• Problem set:
A. Answer these about the forum thread on watching a drop directory for files:
(i) According to Ben Morrow, which operating system does SGI::FAM work under?
(ii) How many files does nolo contendere expect in the drop directory?
(iii) In the daemon idea, how often would each process sleep?
B. Echo the forum thread on watching a drop directory for files from "From: Peter Makholm" to "talk about Linux.".
C. Proceed with the forum thread on watching a drop directory for files from where it stops.

━━━━━ Quoted passage

From: Peter Makholm on
Ben Morrow <ben(a)morrow.me.uk> writes:

> SGI::FAM only works under Irix. I've been meaning to port it to other
> systems that support fam (and gamin, the GNU rewrite) but haven't got
> round to it yet.

Never used the module myself (should have made that clear) and I have
to admit that my only reason to assume that it is usable on other
platforms is that File::Tail::FAM talk about Linux.

//Makholm
From: nolo contendere on
On Apr 23, 5:24 pm, xhos...(a)gmail.com wrote:
> nolo contendere <simon.c...(a)fmr.com> wrote:
> > Scenario:
> >      I am expecting 3 files in a drop directory. They won't
> > necessarily all arrive at the same time. I want to begin processing
> > the each file as soon as it arrives (or as close to arrival time as is
> > reasonable).
>
> What is the relationship between the 3 files?  Presumably, this whole
> thing will happen more than once, right, otherwise you wouldn't need
> to automate it?  So what is the difference between "3 files show up,
> and that happens 30 times" and just "90 files show up"?

The timing. But you do point out that I can move the glob logic into
each thread. Currently I have it outside the init of my $pm object.

>
> > Would the best way to go about this be to simply have a
> > script that takes a filename as a parameter and marks the file as
> > 'currently processing' when it begins to process the file (or could
> > move the file to a different directory)?
>
> > I could kick off 3 daemon processes looking in the drop directory, and
> > sleep every 5 secs, for instance.
>
> Do the file's contents show up atomically with the file's name?  If not,
> the process could see the file is there and start processing it, even
> though it is not completely written yet.

━━━━━━━━━━
━━━━━ Given entries

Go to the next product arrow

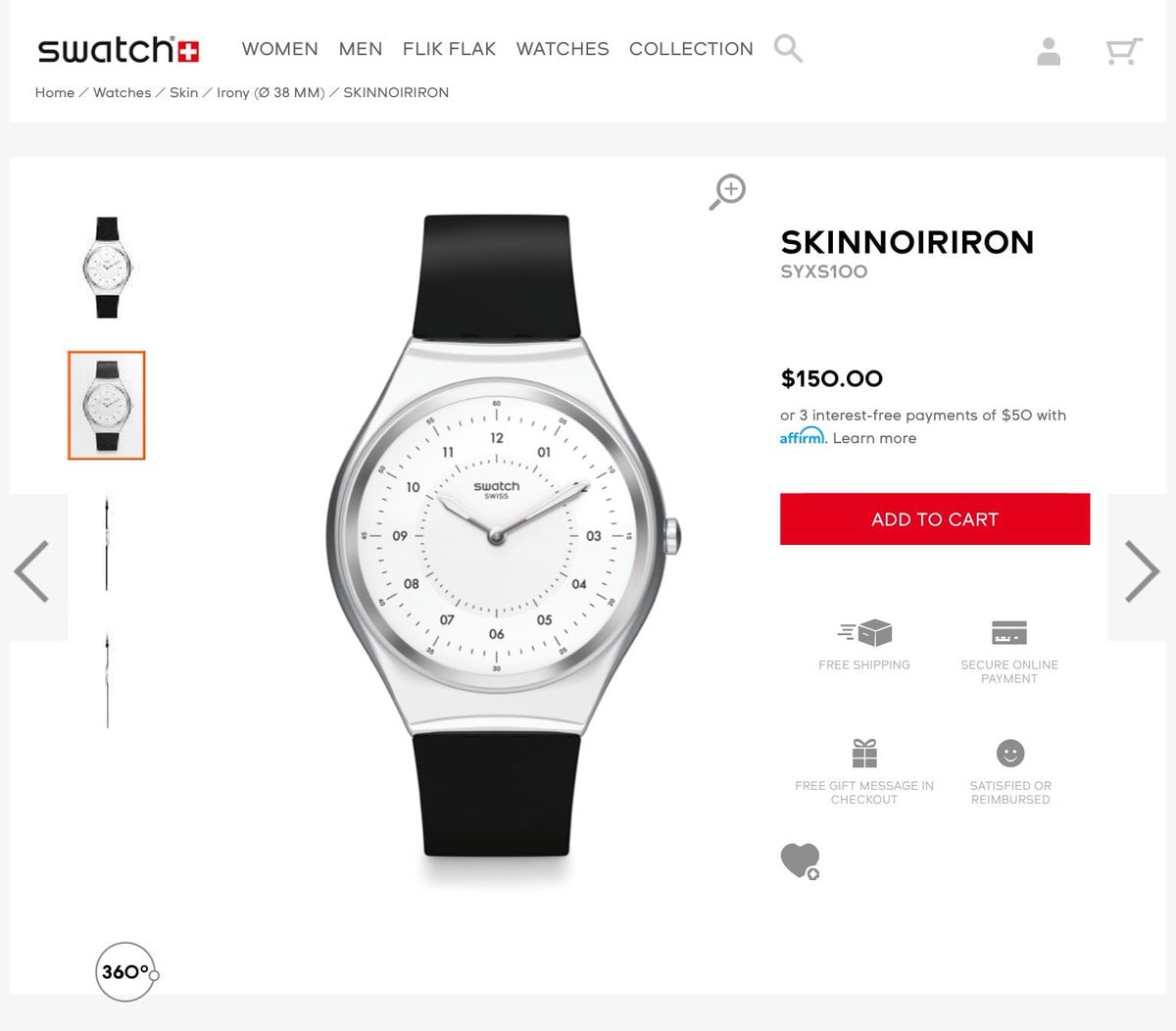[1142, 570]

━━━━━━━━━━
━━━━━ Given entries

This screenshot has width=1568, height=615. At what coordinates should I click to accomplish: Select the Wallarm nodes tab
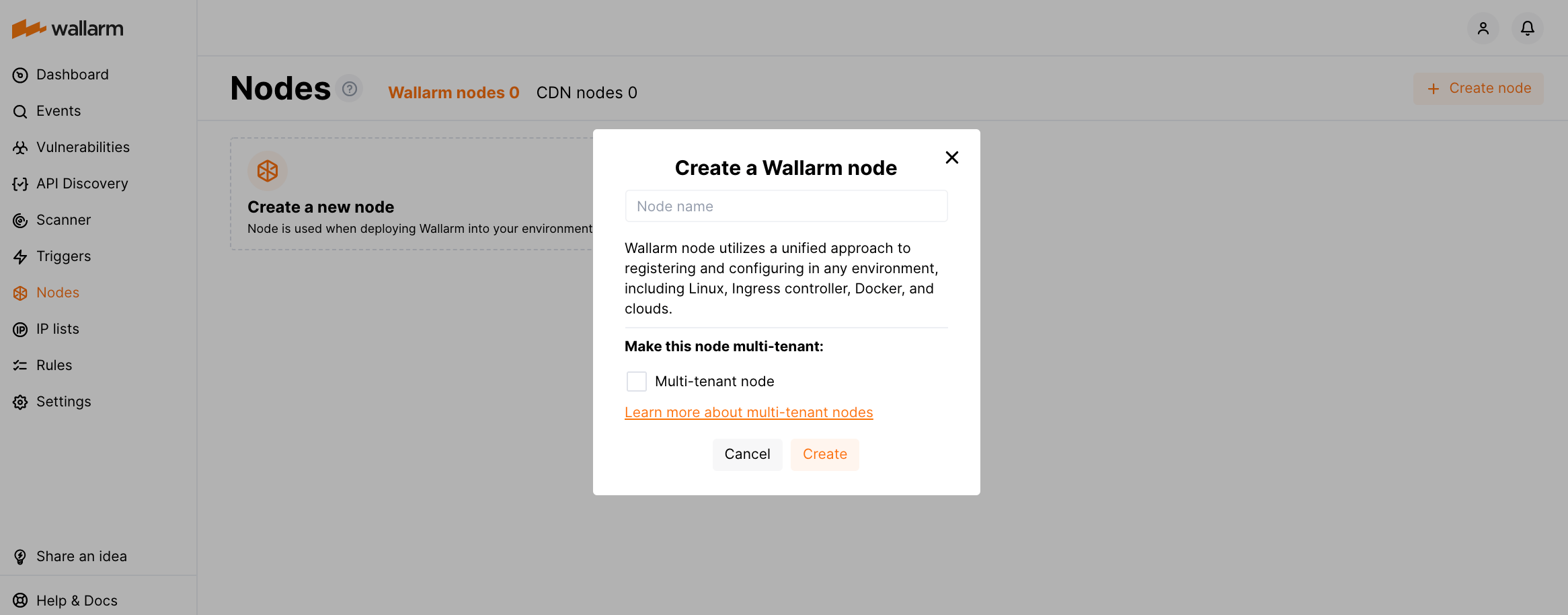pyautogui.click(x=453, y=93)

━━━━━━━━━━

• Results of the exercise:
A.
(i) Irix
(ii) 3
(iii) Every 5 seconds

B.
From: Peter Makholm on
Ben Morrow <ben(a)morrow.me.uk> writes:

> SGI::FAM only works under Irix. I've been meaning to port it to other
> systems that support fam (and gamin, the GNU rewrite) but haven't got
> round to it yet.

Never used the module myself (should have made that clear) and I have
to admit that my only reason to assume that it is usable on other
platforms is that File::Tail::FAM talk about Linux.

C.
>
>

Yes. This is handled by a separate, asynchronous process.

>
> > That seems to me, to be a straightforward, if clumsy, approach. I was
> > wondering if there was a module that could accomplish this task more
> > elegantly--Parallel::ForkManager, at least in my experience, doesn't
> > seem entirely suited to this particular task.
>
> Why don't you think it is suited?  It seems well suited, unless there
> are details that I am missing (or maybe you are Windows or something where
> forking isn't as robust).
>
> my $pm=Parallel::ForkManager->new(3);
> foreach my $file (@ARGV) {
>   $pm->start() and next;
>   process($file);
>   $pm->finish();};
>
> $pm->wait_all_children();
>
> Where process() subroutine  first waits for the named $file to exist, then
> processes it.
>

This is what I have, and again, I think I just needed to move the glob
function ( get_files() below ) into each thread. I won't know the
exact filename beforehand, so can't pass that to the child process and
have it wait for it.

my $done = 0;
while ( is_before($stop_checking_time) && !$done ) {
get_files( $loadcount, \$filecount, \@files, \$num_threads );

print "About to process $class files...\n";

if ( $filecount > $loadcount ) {
die "ERROR: Found too many files: expecting $loadcount files,
but found $filecount files. " .
"Maybe you want to increase the 'loadcount' parameter in
'$conf_file'?";
}
else {
my $pm = Parallel::ForkManager->new( $num_threads );
init_pm( $pm );

my $itr;
while ( @files ) {
my $file = shift @files;
++$itr;

my ( $err_log, $txn_log ) = init_logs( $file );
my $id = "file=$file\:\:err_log=$err_log";

my @parms;
if ( $class eq 'PRICE' ) {
@parms = ( $file, $err_log, $txn_log );
}
else {
@parms = ( $file );
}

$pm->start( $id ) and next;

$process{$class}->( @parms );
archive_file( $file );

$pm->finish;
}
$pm->wait_all_children;
if ( $filecount == $loadcount ) {
$done = 1;
}
}
}

sub get_files {
my ( $loadcount, $filecount_ref, $filesref, $numthreads_ref ) =
@_;

if ( $$filecount_ref == $loadcount ) {
++$$filecount_ref;
return;
}

@$filesref = glob("$dropdir/$class\_*");

my $diff = $loadcount - $$filecount_ref;

if ( @$filesref == 0 ) {
print localtime() . " Waiting on $diff out of $loadcount
file(s). " .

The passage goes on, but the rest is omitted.